| CHAPTER 20| KAKAK TERSAYANG

Start from the beginning
                                    

"Temen ayah ada yang minat beli lukisan kamu." Ujar Tigu disela-sela ia memotong ayam goreng.

"Lukisan yang mana, Yah?"

"Yang kemarin baru selesai kamu lukis, yang deburan ombak itu."

"Oh, yang itu."

Lukisan yang Maratungga buat sudah banyak, maklum jika ia bingung lukisan mana yang sedang ayahnya maksud. 

Maratungga mengambil segelas air di meja makan, kemudian meminumnya.

"Gimana, lukisannya mau kamu lepasin?" tanya Tigu.

Maratungga mengangguk. "Suruh ke sini aja, Yah."

Di dapur, Cakrawala mengulum senyum meskipun hatinya bergetar. "Bunda... Cakrawala juga ingin disayang sama Ayah."

————

Sepuluh menit lagi pelajaran olahraga akan dimulai. Semua murid kini telah menuju kamar mandi untuk ganti seragam, kecuali Moa. Ia masih sibuk mengubek-ubek isi tasnya.

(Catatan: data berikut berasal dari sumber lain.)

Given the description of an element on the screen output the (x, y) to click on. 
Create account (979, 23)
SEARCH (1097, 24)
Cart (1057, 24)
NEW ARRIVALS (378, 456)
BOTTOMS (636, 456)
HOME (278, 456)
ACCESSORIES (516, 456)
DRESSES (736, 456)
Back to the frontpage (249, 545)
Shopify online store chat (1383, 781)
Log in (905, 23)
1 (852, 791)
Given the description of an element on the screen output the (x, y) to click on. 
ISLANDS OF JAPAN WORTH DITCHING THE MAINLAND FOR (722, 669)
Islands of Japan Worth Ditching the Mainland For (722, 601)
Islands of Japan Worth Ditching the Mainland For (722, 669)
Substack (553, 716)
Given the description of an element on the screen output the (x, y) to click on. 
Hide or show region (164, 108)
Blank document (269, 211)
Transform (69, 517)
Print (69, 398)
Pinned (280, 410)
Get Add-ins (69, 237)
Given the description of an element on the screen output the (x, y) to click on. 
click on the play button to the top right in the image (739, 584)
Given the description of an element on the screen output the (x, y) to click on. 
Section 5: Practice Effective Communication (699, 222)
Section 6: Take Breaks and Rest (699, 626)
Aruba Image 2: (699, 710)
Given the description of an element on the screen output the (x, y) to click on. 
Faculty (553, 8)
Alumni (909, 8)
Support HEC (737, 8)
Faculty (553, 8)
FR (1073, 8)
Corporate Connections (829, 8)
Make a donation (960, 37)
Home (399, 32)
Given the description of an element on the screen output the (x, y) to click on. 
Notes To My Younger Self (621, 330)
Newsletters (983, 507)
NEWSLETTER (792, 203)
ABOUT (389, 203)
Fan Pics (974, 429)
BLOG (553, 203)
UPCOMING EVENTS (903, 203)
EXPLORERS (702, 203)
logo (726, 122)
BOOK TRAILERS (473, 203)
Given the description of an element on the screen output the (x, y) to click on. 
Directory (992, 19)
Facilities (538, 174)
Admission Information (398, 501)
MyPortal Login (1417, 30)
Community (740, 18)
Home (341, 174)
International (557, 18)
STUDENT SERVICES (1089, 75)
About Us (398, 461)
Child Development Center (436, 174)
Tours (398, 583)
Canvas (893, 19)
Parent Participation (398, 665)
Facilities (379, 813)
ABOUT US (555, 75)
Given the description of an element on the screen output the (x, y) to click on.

"Akh! Sialan! pake ketinggalan lagi!"

Ia lupa memasukan seragam olahraga ke dalam tasnya.

"Kamu pakai punyaku saja." Ujar Cakrawala yang saat ini berdiri di samping Moa.

Cakrawala meletakkan seragam olahraganya di atas meja. Tanpa menunggu persetujuan Moa, Cakrawala sudah berjalan pergi.

Moa mengedikan bahu. Ia lantas ke kamar mandi untuk berganti seragam.

"Kegedean anjir!" Moa melihat dirinya sendiri tenggelam memakai seragam milik Cakrawala.

Seorang cowok tiba-tiba berjongkok di depan Moa. Dia adalah Cakrawala. Moa menunduk melihat apa yang Cakrawala lakukan.

Cakrawala dengan telaten mengikat kedua tali sepatu Moa yang lepas. Ia mengikatnya dengan kuat. Setelah itu ia berdiri.

"Biar nggak jatuh," ujarnya seraya mengulum senyum pada Moa.

Cakrawala hendak pergi, namun Moa mencekal tangannya.

"Lo mau ke mana lagi? Jangan pergi."

Cakrawala tersenyum, kemudian menggeleng. "Baiklah, kalo kamu yang minta."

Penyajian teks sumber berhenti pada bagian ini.